--- START RECORDS SUPPLIED ---

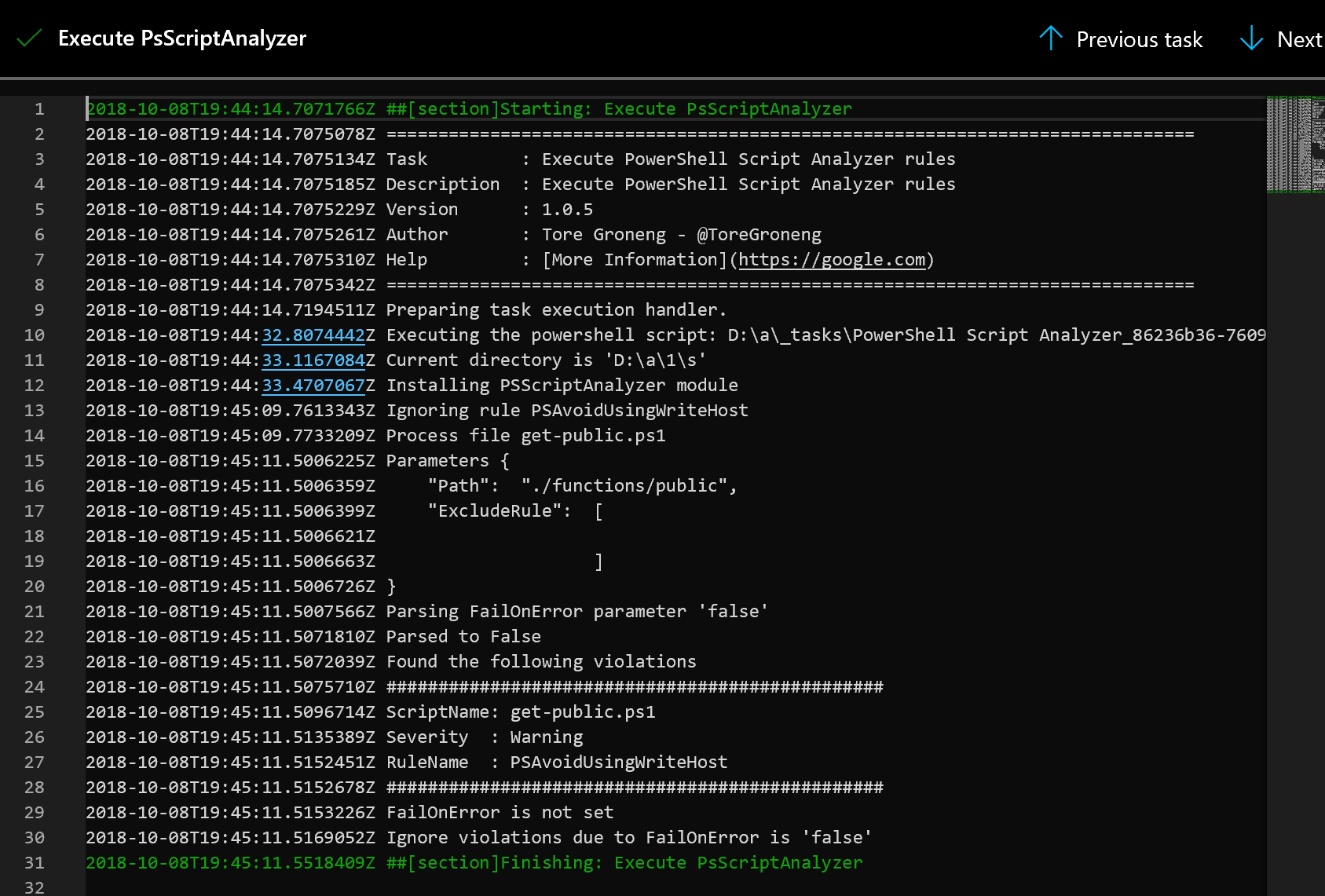Click the underlined timestamp 33.4707067Z

click(x=313, y=385)
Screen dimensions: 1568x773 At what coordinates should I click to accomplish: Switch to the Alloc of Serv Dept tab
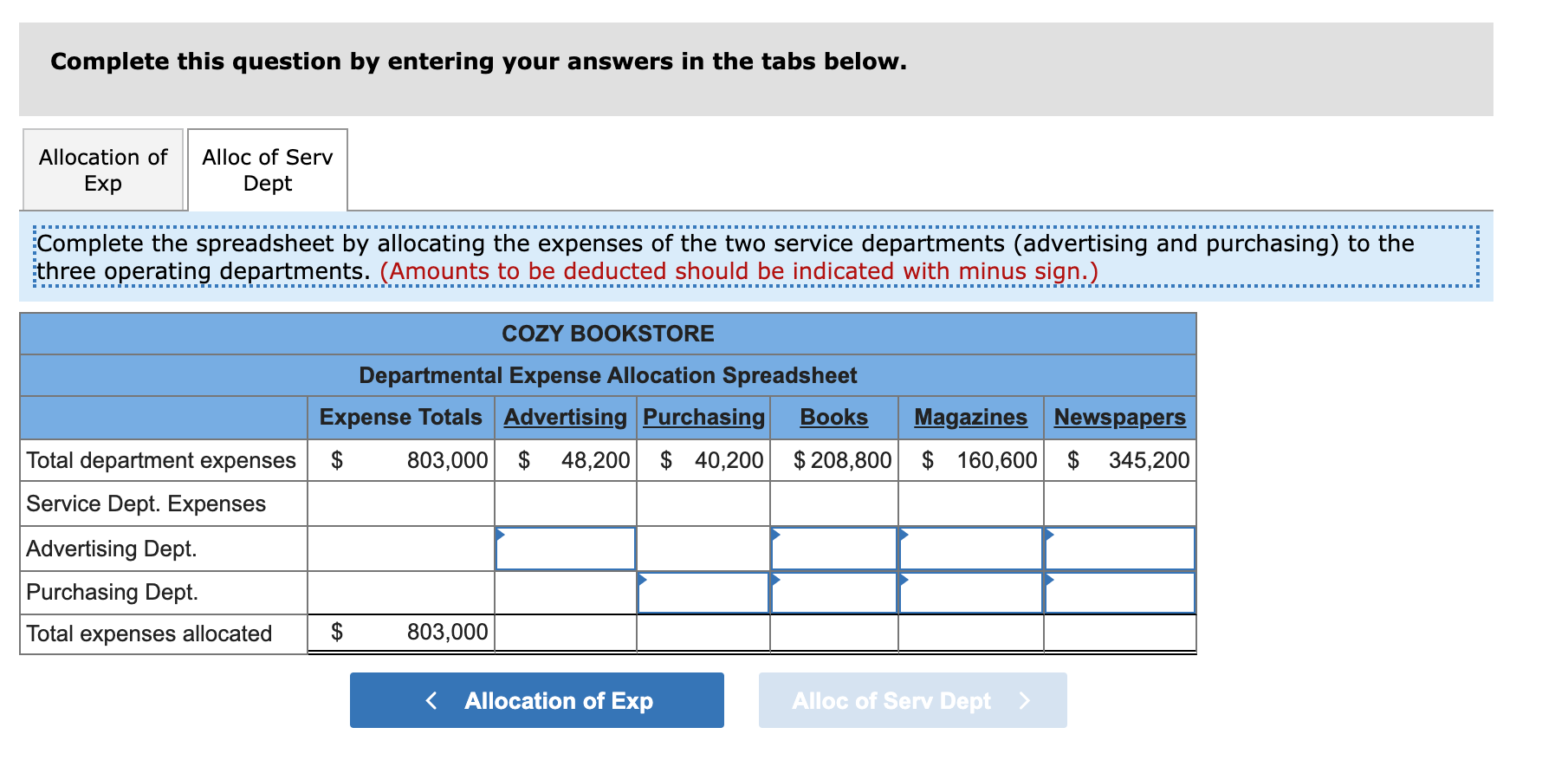pos(266,170)
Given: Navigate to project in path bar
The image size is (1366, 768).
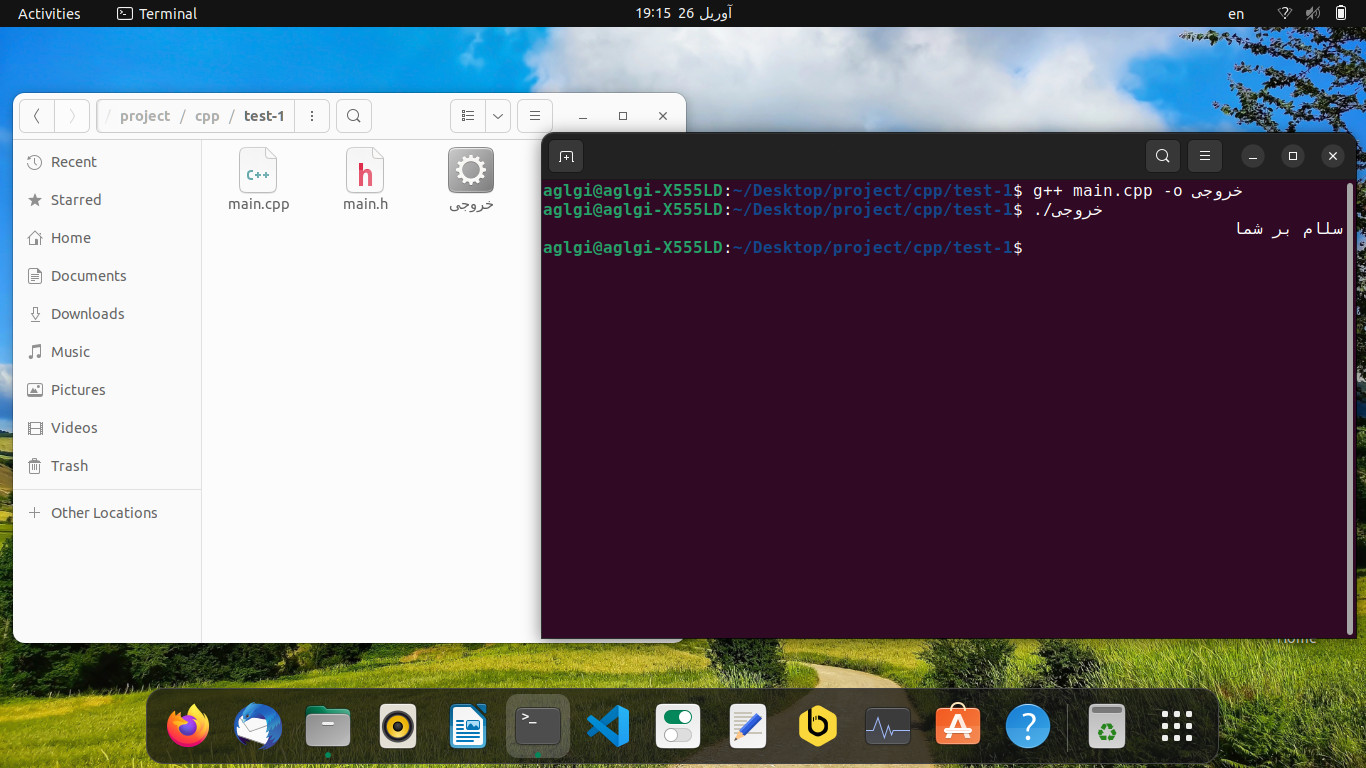Looking at the screenshot, I should click(145, 116).
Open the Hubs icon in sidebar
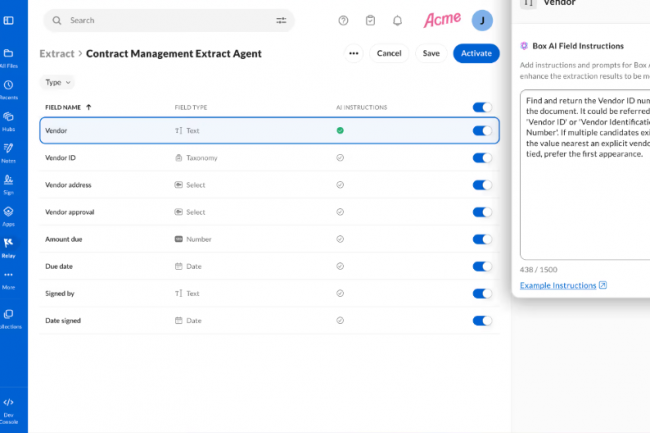The height and width of the screenshot is (433, 650). [x=8, y=119]
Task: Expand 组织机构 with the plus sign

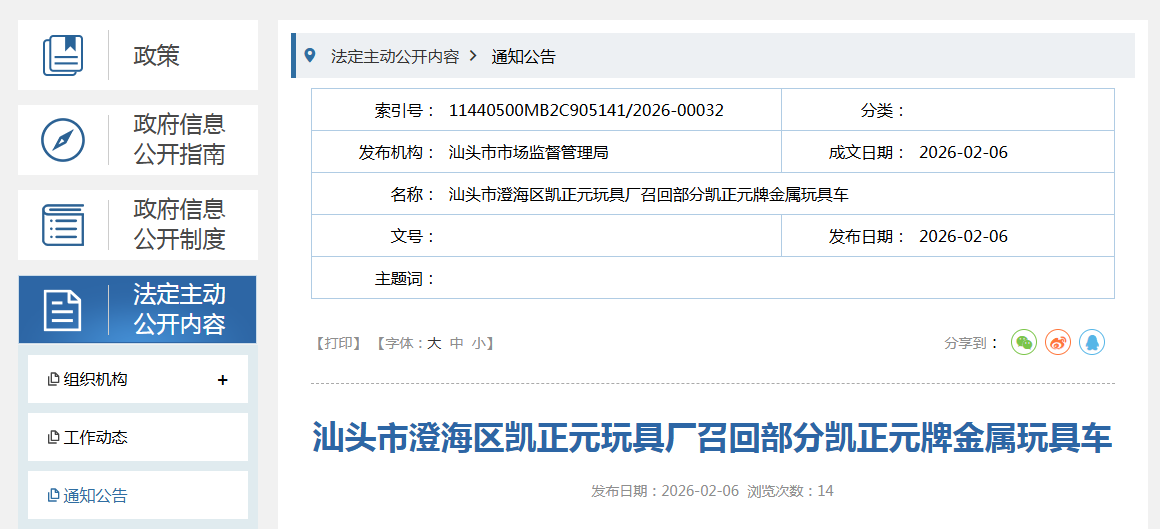Action: pos(222,380)
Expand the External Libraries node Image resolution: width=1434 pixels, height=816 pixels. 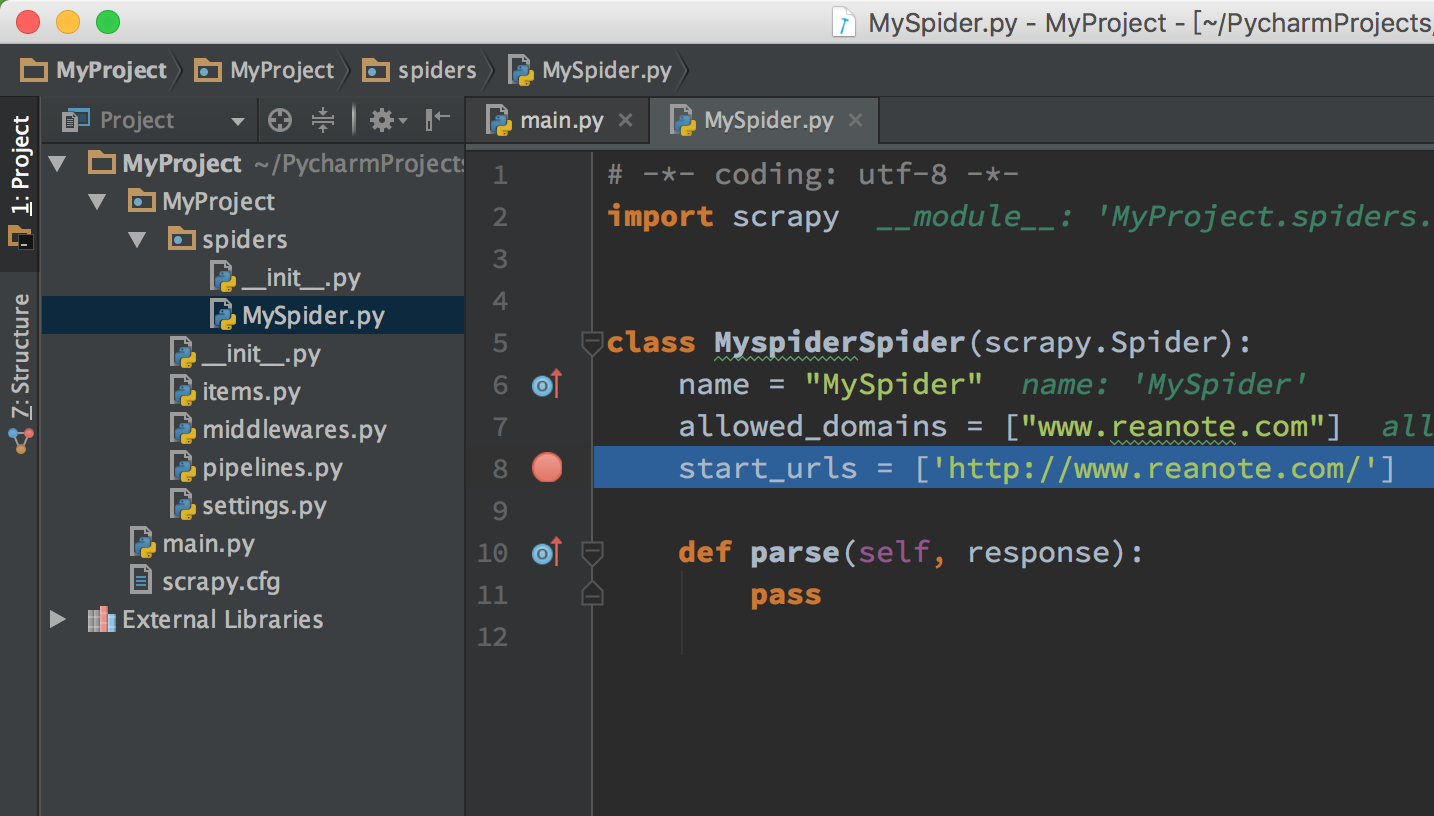[58, 619]
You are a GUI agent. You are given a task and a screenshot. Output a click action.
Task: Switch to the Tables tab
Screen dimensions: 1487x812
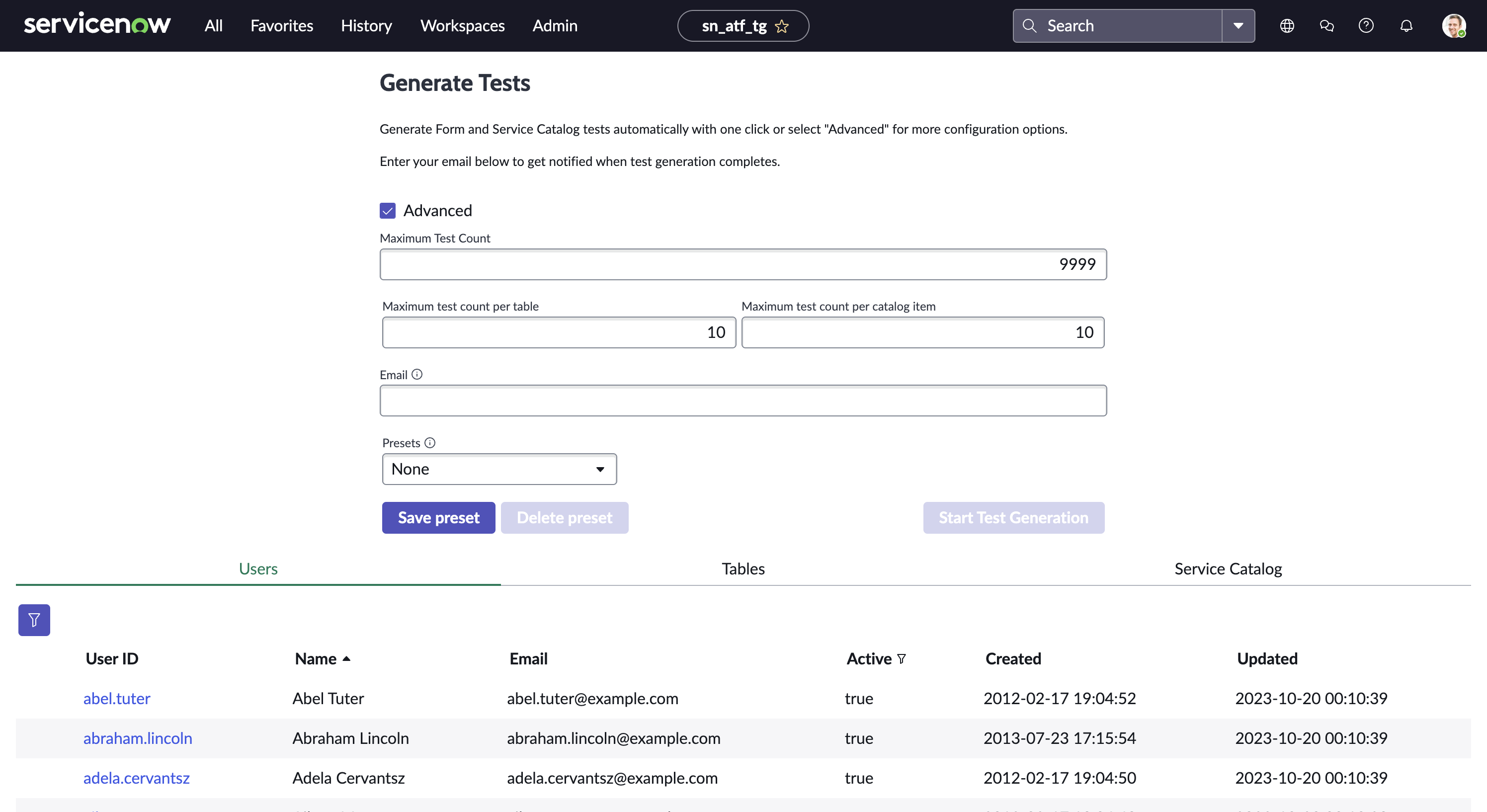pos(743,569)
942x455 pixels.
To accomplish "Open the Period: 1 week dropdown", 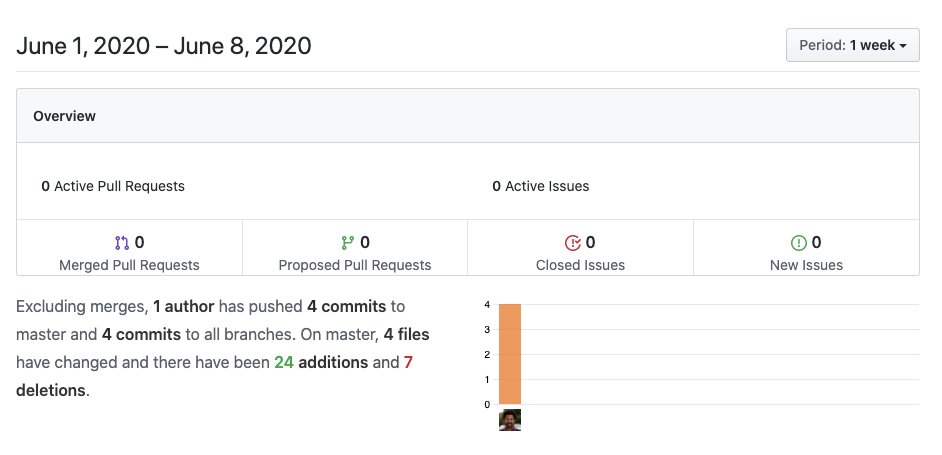I will (x=852, y=46).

--- END RECORDS SUPPLIED ---

EXERCISE DESCRIPTION: Rewrite the lines starting at the one containing "Screen dimensions: 1568x773" and ending at the one containing "Action: pos(222,380)", changing "path bar" to "address bar" and keeping everything else the same. Leave the pictures out of your answer.

WRITTEN REPLY:
Screen dimensions: 1568x773 At what coordinates should I click to accomplish: Switch to the Alloc of Serv Dept tab
pos(266,170)
Given: Navigate to project in address bar
The image size is (1366, 768).
Looking at the screenshot, I should click(145, 116).
Open the Hubs icon in sidebar
The height and width of the screenshot is (433, 650). [x=8, y=119]
Task: Expand 组织机构 with the plus sign

Action: pos(222,380)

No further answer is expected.